Hyperscale data centers host hundreds and thousands of servers connected through a high-performance data network. Such powerful cloud infrastructure provides compute resources for many customers, enabling them to control and operate their enterprises in a reliable and efficient way.
Hosting of data and applications in core and edge clouds requires precise common time for reasons such as:
- Distributed compute processes need to be synchronized
- Transaction sequence must be maintained
- Timestamping assures efficient backup and mirroring of huge amounts of data
Today’s timing architectures commonly use network-hosted NTP servers. These NTP solutions are sufficiently accurate and reliable for best-effort timing with microsecond accuracy but might not meet requirements for increasingly resilient and precise synchronization of mission-critical applications. So where do they fall short?
Challenges for data center timing
The current practices for data center timing include various weaknesses that must be addressed:
- Network-delivered time suffers from delay and delay variations in packet networks and even more from asymmetric delay. Congested links have a further negative impact on the accuracy of packet time protocols. Methods need to be applied which improve the forwarding characteristics of timestamped packets.

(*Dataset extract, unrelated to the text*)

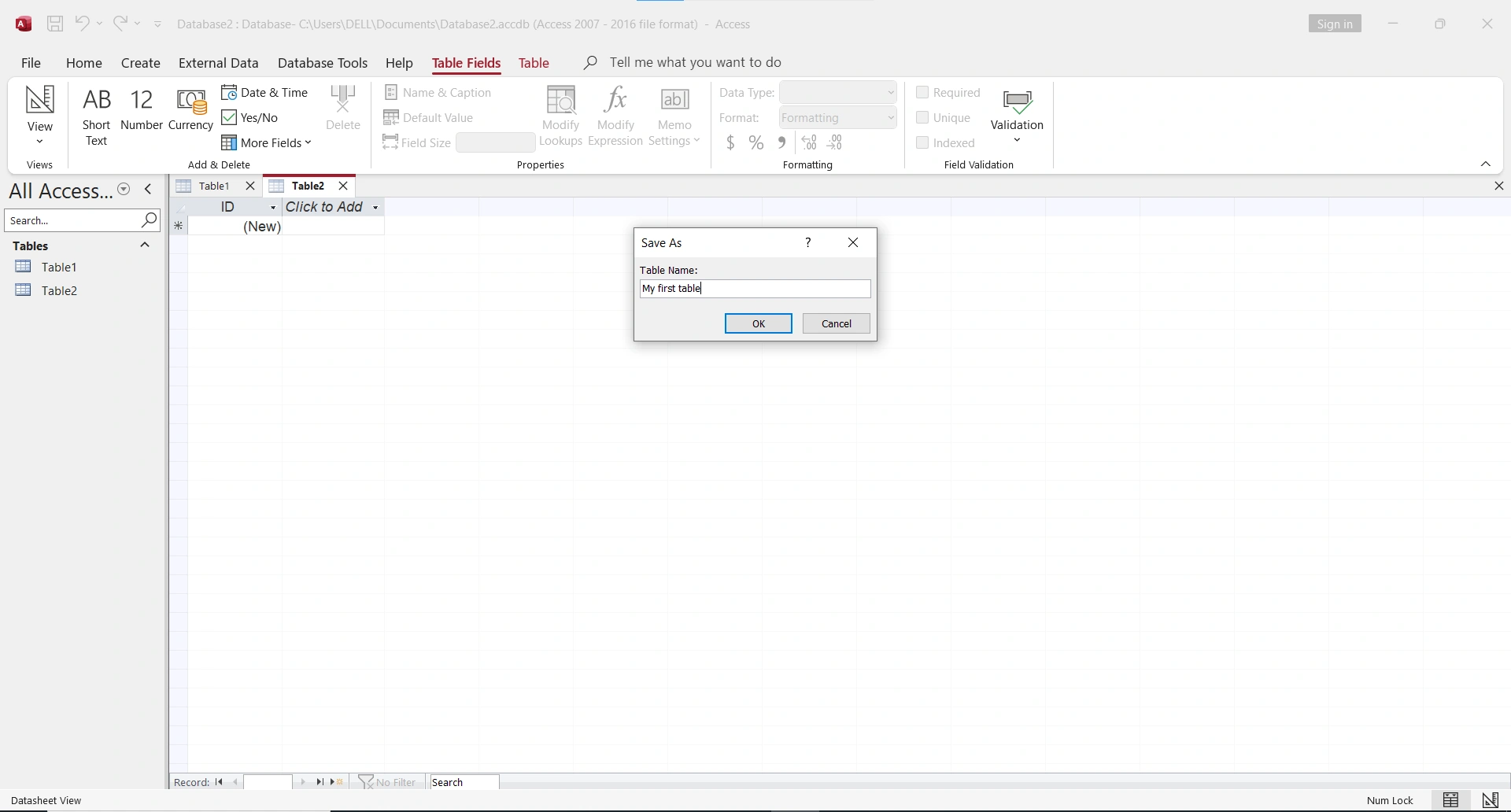Open the View dropdown menu
Viewport: 1511px width, 812px height.
click(x=39, y=142)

- A network-hosted server might suffer from outages caused by DDoS attacks, attacks on the global DNS system or GNSS issues. Any data center should have independent time sources, using independent network-delivered timing technologies, local clocks with extended holdover, or their own robust GNSS receivers, and preferably a mix of these technologies.
- Accurate time must be provided to applications hosted on standard servers in data centers. The IT network in a data center as well as the server architecture might not be optimized for delivery of accurate timing. Hence, the on-site IT architecture needs a way to deliver accurate time to the software applications running on COTS servers.

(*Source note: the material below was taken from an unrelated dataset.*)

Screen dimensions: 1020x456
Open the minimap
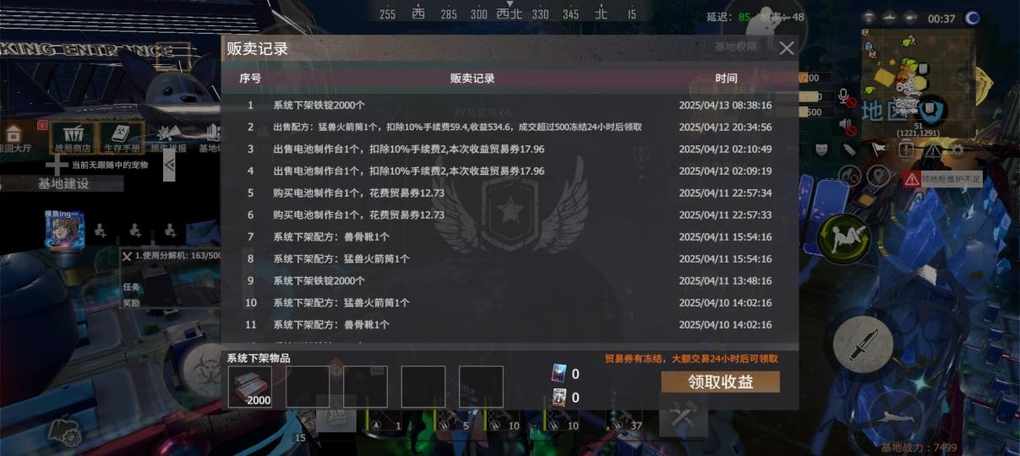tap(919, 83)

Optimized timing architecture for cloud data centers:
While NTP has served us well over the last few decades, this technology has some limitations. The accuracy could significantly be improved by supplying the NTP client from a GNSS-synchronized NTP server at each data center. This however creates an unacceptable vulnerability, as GNSS receivers can be easily compromised by jamming and spoofing attacks.
Applying cesium atomic clocks in data centers offers a solution. These clocks provide excellent holdover capabilities and can survive even extended unavailability of satellite-delivered timing. An ePRTC solution provides highest accuracy and availability by combining GNSS receivers with atomic cesium clocks in a redundant configuration. A combination of multi-band GNSS receivers (which mitigate atmospheric propagation issues) with ultra-stable cesium atomic clocks provides UTC-traceable time that can be maintained with an accuracy of better than 40ns for more than two weeks. This allows a data center to survive even extended periods of GNSS outages.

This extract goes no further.